====== Input data ======

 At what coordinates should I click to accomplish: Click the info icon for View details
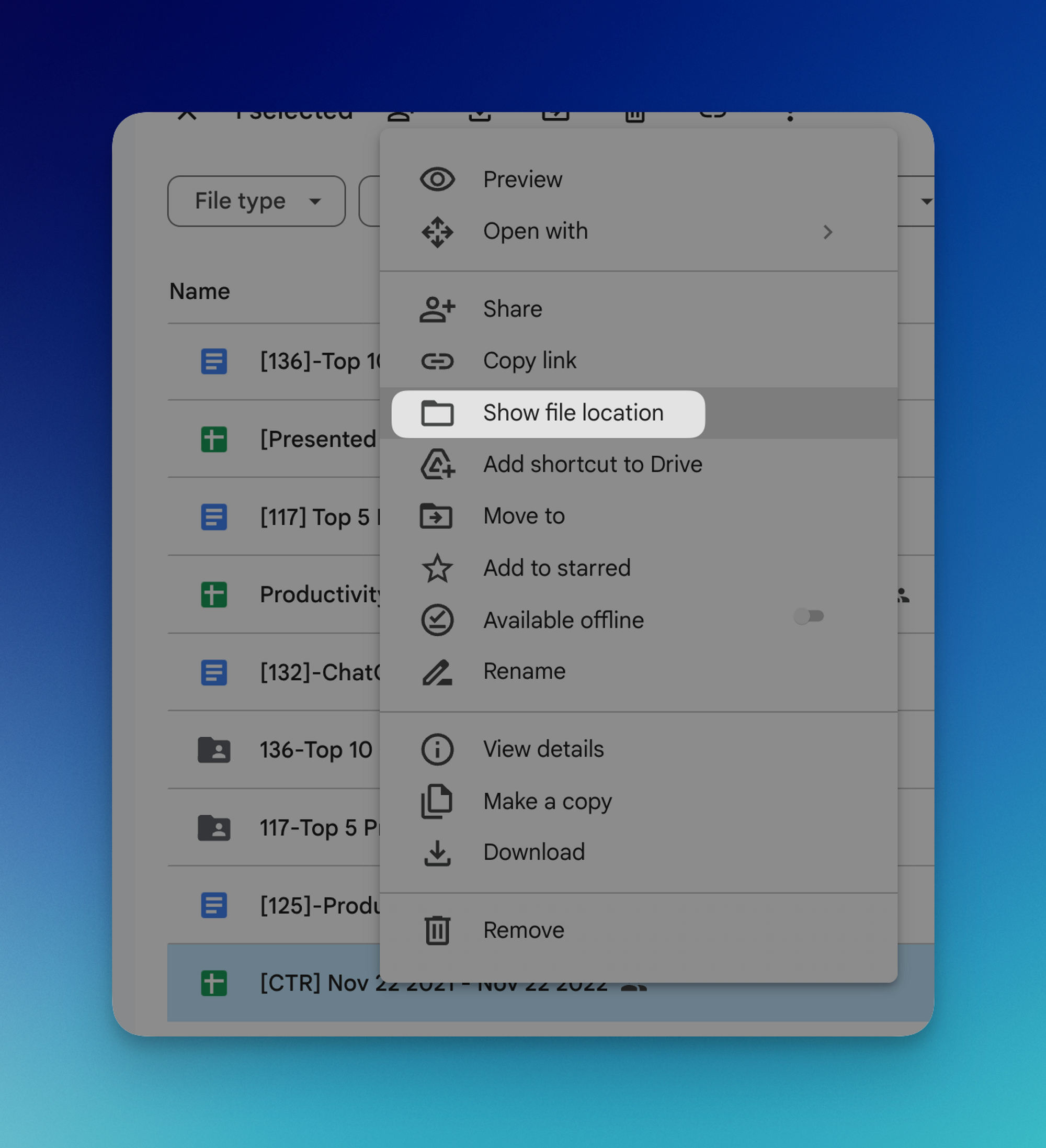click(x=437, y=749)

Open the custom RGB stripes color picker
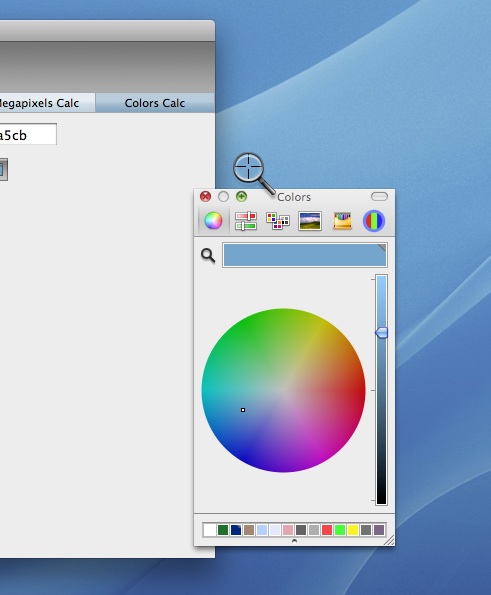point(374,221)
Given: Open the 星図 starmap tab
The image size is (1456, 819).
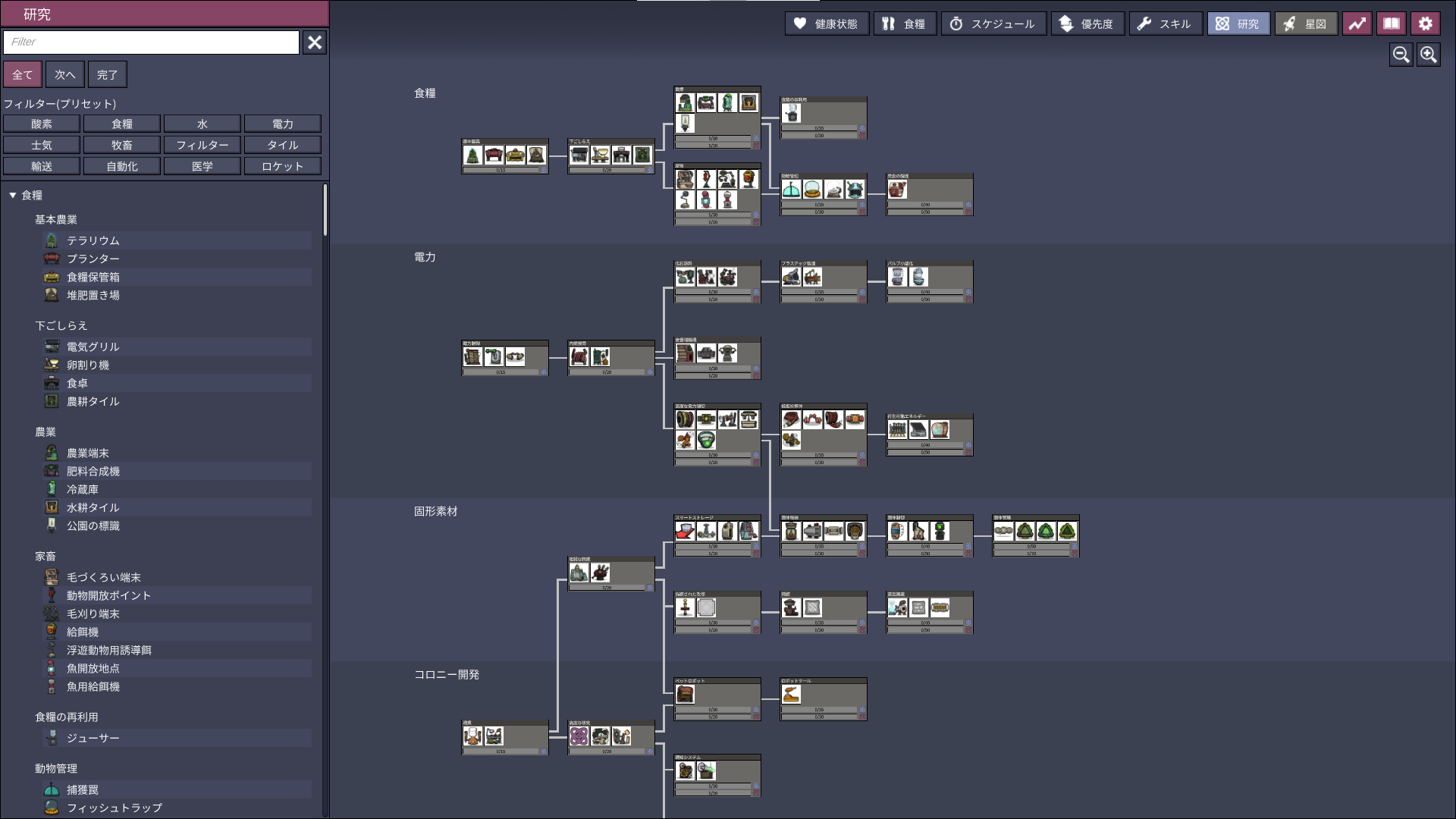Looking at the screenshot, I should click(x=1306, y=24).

======

Could you echo back every one of the items above, word for word, without the pictures?

Result below -
 At what coordinates should I click to accomplish: Click the info icon for View details
click(x=437, y=749)

Open the custom RGB stripes color picker
point(374,221)
Given: Open the 星図 starmap tab
The image size is (1456, 819).
Looking at the screenshot, I should click(x=1306, y=24).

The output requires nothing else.